This afternoon the phone rang and it was my friend PA State Cop. I don't recall if we met professionally or personally, but we go back a while and talk weekly, visiting when he's in the state. He told he had a chance to meet Old NFO recently and you could hear the grin in his voice. I've known Old NFO longer than anyone out here, 20 some years, meeting when I hauled him someplace in a plane when I was a pup and didn't kill him. PA was certainly honored to finally get to meet him, but then he just blurted it out "We traded Brigid stories". Oh no, I can ONLY imagine. :-)

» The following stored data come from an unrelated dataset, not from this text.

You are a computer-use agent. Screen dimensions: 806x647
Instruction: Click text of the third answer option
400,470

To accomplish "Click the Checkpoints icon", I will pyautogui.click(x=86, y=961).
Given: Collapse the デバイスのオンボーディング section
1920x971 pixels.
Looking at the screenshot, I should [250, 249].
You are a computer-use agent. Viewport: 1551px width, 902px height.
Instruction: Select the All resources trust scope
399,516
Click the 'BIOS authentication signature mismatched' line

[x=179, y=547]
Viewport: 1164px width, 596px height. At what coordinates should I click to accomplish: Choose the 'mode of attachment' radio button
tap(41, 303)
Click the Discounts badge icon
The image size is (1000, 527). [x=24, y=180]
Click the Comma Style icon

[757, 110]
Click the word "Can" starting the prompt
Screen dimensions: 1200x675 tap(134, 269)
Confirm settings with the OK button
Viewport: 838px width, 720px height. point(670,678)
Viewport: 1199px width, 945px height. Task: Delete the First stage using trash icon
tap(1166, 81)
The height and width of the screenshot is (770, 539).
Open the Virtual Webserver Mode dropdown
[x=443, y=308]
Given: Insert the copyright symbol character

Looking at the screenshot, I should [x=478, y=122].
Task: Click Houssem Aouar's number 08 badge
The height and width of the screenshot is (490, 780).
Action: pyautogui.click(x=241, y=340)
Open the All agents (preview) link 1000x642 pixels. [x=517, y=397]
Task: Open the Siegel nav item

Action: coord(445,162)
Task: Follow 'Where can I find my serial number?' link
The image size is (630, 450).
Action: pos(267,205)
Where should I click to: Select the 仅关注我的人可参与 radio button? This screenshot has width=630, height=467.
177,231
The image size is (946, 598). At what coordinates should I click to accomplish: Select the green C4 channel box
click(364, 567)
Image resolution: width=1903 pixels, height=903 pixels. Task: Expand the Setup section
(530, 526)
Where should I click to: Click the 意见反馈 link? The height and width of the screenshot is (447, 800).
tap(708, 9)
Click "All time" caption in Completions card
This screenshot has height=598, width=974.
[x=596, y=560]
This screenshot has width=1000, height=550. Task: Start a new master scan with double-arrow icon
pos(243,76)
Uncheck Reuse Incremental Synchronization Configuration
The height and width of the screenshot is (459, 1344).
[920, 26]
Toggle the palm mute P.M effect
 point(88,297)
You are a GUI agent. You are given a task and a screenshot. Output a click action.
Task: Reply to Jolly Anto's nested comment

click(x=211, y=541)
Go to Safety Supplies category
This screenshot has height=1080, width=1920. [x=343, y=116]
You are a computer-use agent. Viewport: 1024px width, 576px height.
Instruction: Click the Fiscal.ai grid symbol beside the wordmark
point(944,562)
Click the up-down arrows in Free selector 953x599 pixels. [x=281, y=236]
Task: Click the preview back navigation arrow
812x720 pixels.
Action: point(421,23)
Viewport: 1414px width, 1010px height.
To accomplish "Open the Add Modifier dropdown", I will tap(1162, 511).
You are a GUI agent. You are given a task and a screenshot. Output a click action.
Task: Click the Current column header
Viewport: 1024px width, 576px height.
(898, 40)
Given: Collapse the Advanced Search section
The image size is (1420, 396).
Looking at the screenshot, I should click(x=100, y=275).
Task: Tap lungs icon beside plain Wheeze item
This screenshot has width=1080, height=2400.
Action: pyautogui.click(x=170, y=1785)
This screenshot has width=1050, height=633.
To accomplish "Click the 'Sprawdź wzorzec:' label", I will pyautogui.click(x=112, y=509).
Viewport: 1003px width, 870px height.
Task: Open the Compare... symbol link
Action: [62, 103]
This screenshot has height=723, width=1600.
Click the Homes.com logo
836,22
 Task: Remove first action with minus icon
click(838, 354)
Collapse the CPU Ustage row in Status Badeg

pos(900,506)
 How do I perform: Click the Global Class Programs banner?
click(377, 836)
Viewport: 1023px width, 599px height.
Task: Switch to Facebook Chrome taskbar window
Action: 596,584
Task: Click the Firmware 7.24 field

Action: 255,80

For you see, I like to think of myself as skilled, precise, calm and collected. I can be. I can also NOT be. Also, people think I am an expert on all kinds of gourmet foods and complicated things, when in fact, I have eaten more than one can of cold ravioli, and if I designed the US Customs Form it would only read
Check the box if you are bringing in:
It started with a bruise the size of Maine on my left hip from the previous day. I don't always get to maneuver on the most level of surfaces and the gear can be bulky and I managed to bust a move the day before. I wasn't as bad as the great spandex blow out of 2009 but I knew, when my foot slipped, that I was going down. I maneuvered to let the hip take the blow, not hands or head. Next thing I know someone is looking at me holding up two fingers asking if I can count. (I said 43 to throw them off). Fortunately the knee and head were fine, the hip took one for the team and it had a 7 inch bruise to show it at the end of the day.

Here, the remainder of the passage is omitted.